> **Task input**
▼
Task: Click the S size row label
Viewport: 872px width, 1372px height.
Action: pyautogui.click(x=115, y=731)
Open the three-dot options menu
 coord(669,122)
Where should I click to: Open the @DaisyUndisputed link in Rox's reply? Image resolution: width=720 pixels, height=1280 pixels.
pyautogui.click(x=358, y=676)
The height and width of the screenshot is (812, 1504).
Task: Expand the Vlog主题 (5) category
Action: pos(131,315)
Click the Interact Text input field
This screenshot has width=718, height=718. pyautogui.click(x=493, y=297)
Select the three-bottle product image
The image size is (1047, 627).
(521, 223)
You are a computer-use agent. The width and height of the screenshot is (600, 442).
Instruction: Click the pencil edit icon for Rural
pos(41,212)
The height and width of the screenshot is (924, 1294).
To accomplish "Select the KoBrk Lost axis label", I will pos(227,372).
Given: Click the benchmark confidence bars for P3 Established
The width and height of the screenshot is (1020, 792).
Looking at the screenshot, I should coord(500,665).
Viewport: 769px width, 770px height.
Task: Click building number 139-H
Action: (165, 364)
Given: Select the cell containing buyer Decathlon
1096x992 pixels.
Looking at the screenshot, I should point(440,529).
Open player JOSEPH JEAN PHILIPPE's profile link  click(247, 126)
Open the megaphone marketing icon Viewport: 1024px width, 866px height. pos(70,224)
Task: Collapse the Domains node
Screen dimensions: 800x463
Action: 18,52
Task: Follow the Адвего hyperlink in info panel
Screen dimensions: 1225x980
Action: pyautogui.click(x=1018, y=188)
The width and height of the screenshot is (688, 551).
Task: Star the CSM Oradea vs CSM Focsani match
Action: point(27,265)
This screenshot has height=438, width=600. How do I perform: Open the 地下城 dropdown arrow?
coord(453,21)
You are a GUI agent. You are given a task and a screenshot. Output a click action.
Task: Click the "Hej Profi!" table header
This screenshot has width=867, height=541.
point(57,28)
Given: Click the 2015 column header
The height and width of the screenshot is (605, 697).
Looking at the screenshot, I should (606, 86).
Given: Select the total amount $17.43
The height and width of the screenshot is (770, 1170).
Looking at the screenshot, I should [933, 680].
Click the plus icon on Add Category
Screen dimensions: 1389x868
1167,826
▲
> **Required action**
The stretch of entries above that starts with the line containing "The width and height of the screenshot is (1020, 792)." and goes on through the line containing "Task: Follow the" is to be transcribed exactly, and no other line is to be transcribed.

> **Reply**
The width and height of the screenshot is (1020, 792).
Looking at the screenshot, I should coord(500,665).
Viewport: 769px width, 770px height.
Task: Click building number 139-H
Action: (165, 364)
Given: Select the cell containing buyer Decathlon
1096x992 pixels.
Looking at the screenshot, I should point(440,529).
Open player JOSEPH JEAN PHILIPPE's profile link  click(247, 126)
Open the megaphone marketing icon Viewport: 1024px width, 866px height. pos(70,224)
Task: Collapse the Domains node
Screen dimensions: 800x463
Action: 18,52
Task: Follow the Адвего hyperlink in info panel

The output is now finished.